━━ Given text

The 20% of SMYS is pretty restrictive, but I see 30% pretty often. That says that at MAWP after the corrosion allowance is used up the pipe will still be a long way from SMYS. Even at that, I have never seen anyone document a decision to ever run a pipeline above MAWP, and certainly have never seen a vessel PSV set above MAWP (and the PSV calcs say that you should size your PSV so that the system never exceeds 110% of MAWP but most everyone still sets the valve at MAWP or lower).

I was curious as to why you said that the piping immediatly after a compressor station was "a short interval"? Are you taking the word "interval" to mean "a length of pipe" instead of a time interval? I think you'd have a difficult time selling that in court.

David
 
Hi All

Under Australian standards 2885.1 (Design & Construction)
section 7.2.1.2 MAOP under steady state conditions - For pipelines intended to be operated at a set point equal to MAOP, the control system shall controll the maximum pressure within a tolerence of 1% further the standards comment on transient pressure at any point in the pipeline shall not eexceed 110% of MAOP.

━━━━
━━ Stored data

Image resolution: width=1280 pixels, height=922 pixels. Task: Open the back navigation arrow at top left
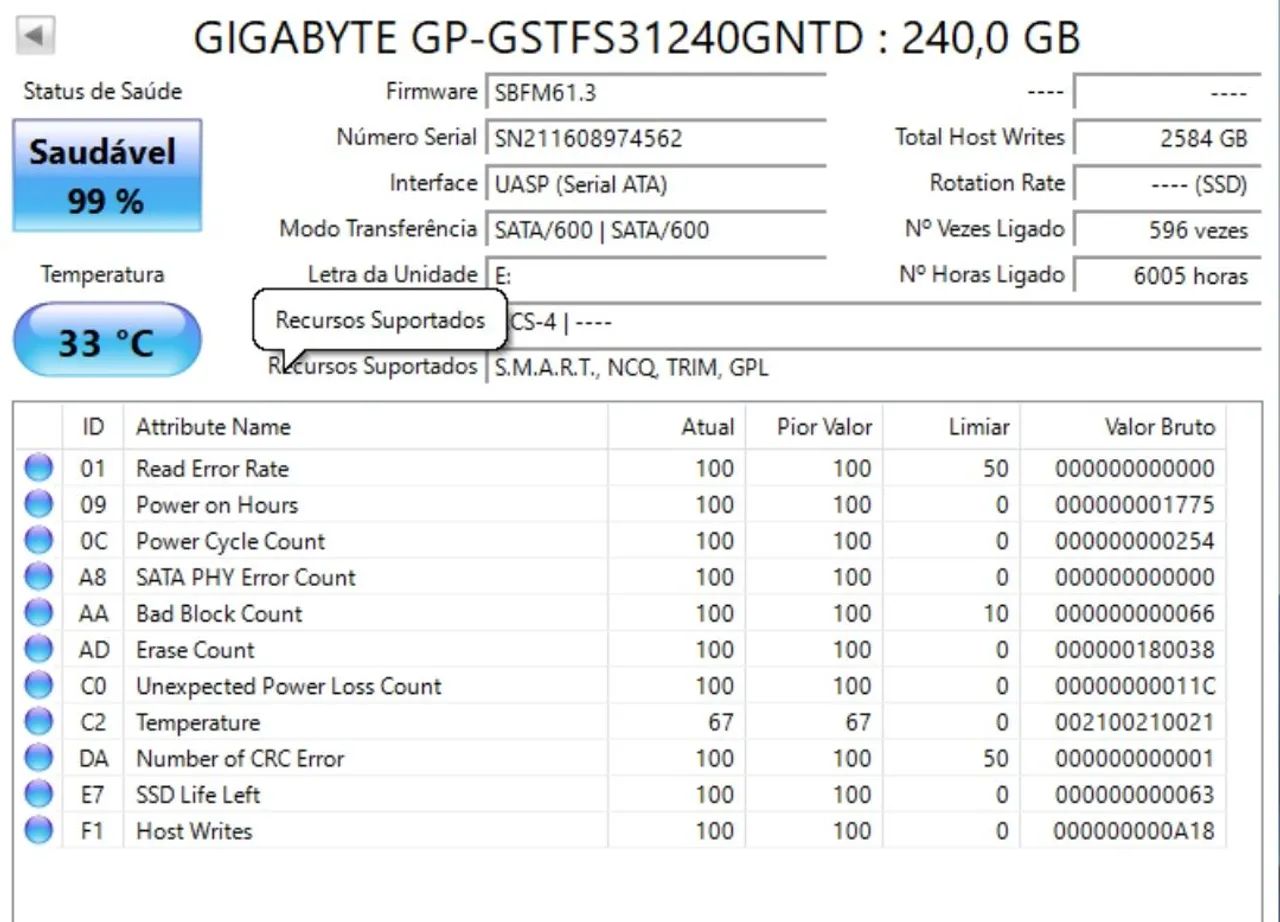click(33, 35)
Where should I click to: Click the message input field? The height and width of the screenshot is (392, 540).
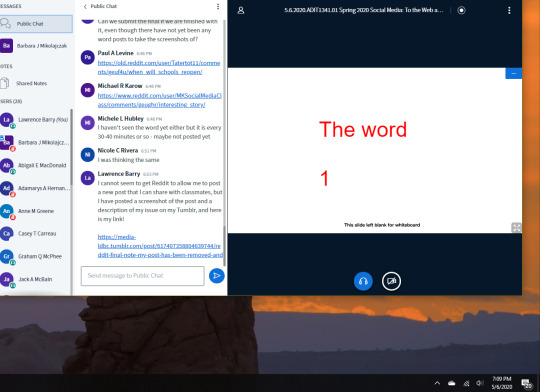click(143, 276)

━━━━

The task:
Copy out the entire text on pipeline pressure limits above without changing anything.

Response to the exercise:
The 20% of SMYS is pretty restrictive, but I see 30% pretty often. That says that at MAWP after the corrosion allowance is used up the pipe will still be a long way from SMYS. Even at that, I have never seen anyone document a decision to ever run a pipeline above MAWP, and certainly have never seen a vessel PSV set above MAWP (and the PSV calcs say that you should size your PSV so that the system never exceeds 110% of MAWP but most everyone still sets the valve at MAWP or lower).

I was curious as to why you said that the piping immediatly after a compressor station was "a short interval"? Are you taking the word "interval" to mean "a length of pipe" instead of a time interval? I think you'd have a difficult time selling that in court.

David
 
Hi All

Under Australian standards 2885.1 (Design & Construction)
section 7.2.1.2 MAOP under steady state conditions - For pipelines intended to be operated at a set point equal to MAOP, the control system shall controll the maximum pressure within a tolerence of 1% further the standards comment on transient pressure at any point in the pipeline shall not eexceed 110% of MAOP.